Exercise prompt: Reproduce every one of the records below verbatim.

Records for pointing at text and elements
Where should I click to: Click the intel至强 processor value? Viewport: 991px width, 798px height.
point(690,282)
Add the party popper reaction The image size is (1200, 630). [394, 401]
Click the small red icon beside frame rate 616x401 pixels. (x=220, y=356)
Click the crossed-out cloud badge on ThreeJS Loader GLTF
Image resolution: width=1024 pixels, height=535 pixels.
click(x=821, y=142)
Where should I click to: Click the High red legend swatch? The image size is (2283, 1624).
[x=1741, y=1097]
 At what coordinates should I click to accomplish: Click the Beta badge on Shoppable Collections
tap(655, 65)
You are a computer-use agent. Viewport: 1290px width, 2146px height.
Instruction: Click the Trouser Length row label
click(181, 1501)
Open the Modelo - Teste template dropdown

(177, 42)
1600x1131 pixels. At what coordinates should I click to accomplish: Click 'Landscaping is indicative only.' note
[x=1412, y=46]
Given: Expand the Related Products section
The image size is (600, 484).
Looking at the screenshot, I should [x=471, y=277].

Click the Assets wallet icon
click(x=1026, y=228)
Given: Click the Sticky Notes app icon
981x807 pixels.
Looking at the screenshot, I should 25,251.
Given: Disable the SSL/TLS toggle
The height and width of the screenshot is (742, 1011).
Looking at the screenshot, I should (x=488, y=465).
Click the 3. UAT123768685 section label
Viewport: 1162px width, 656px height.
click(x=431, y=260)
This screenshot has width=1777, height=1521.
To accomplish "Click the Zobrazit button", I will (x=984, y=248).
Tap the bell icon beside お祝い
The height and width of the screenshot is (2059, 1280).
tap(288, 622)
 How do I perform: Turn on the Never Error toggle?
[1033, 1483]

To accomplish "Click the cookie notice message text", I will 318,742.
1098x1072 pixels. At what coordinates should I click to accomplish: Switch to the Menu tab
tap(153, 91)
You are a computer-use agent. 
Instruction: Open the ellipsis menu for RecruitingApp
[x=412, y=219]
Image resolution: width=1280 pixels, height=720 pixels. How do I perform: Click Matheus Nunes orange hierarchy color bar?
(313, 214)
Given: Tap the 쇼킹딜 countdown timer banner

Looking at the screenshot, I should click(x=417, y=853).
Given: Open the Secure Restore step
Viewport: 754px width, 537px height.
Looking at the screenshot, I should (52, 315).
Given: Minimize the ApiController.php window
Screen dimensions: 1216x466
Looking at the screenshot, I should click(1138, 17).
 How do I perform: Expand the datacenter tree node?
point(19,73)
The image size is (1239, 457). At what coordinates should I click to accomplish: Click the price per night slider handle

Answer to the exercise:
Where should I click to: Click the intel至强 processor value? Viewport: 991px width, 798px height.
point(690,282)
Add the party popper reaction The image size is (1200, 630). [394, 401]
Click the small red icon beside frame rate 616x401 pixels. (x=220, y=356)
Click the crossed-out cloud badge on ThreeJS Loader GLTF
Image resolution: width=1024 pixels, height=535 pixels.
click(x=821, y=142)
Where should I click to: Click the High red legend swatch? The image size is (2283, 1624).
[x=1741, y=1097]
 At what coordinates should I click to accomplish: Click the Beta badge on Shoppable Collections
tap(655, 65)
You are a computer-use agent. Viewport: 1290px width, 2146px height.
Instruction: Click the Trouser Length row label
click(181, 1501)
Open the Modelo - Teste template dropdown

(177, 42)
1600x1131 pixels. At what coordinates should I click to accomplish: Click 'Landscaping is indicative only.' note
[x=1412, y=46]
Given: Expand the Related Products section
The image size is (600, 484).
Looking at the screenshot, I should [x=471, y=277].

Click the Assets wallet icon
click(x=1026, y=228)
Given: Click the Sticky Notes app icon
981x807 pixels.
Looking at the screenshot, I should 25,251.
Given: Disable the SSL/TLS toggle
The height and width of the screenshot is (742, 1011).
Looking at the screenshot, I should (x=488, y=465).
Click the 3. UAT123768685 section label
Viewport: 1162px width, 656px height.
click(x=431, y=260)
This screenshot has width=1777, height=1521.
To accomplish "Click the Zobrazit button", I will (x=984, y=248).
Tap the bell icon beside お祝い
The height and width of the screenshot is (2059, 1280).
tap(288, 622)
 How do I perform: Turn on the Never Error toggle?
[1033, 1483]

To accomplish "Click the cookie notice message text", I will 318,742.
1098x1072 pixels. At what coordinates should I click to accomplish: Switch to the Menu tab
tap(153, 91)
You are a computer-use agent. 
Instruction: Open the ellipsis menu for RecruitingApp
[x=412, y=219]
Image resolution: width=1280 pixels, height=720 pixels. How do I perform: Click Matheus Nunes orange hierarchy color bar?
(313, 214)
Given: Tap the 쇼킹딜 countdown timer banner

Looking at the screenshot, I should click(x=417, y=853).
Given: Open the Secure Restore step
Viewport: 754px width, 537px height.
Looking at the screenshot, I should (52, 315).
Given: Minimize the ApiController.php window
Screen dimensions: 1216x466
Looking at the screenshot, I should click(1138, 17).
 How do I perform: Expand the datacenter tree node?
point(19,73)
The image size is (1239, 457). At what coordinates should I click to accomplish: Click the price per night slider handle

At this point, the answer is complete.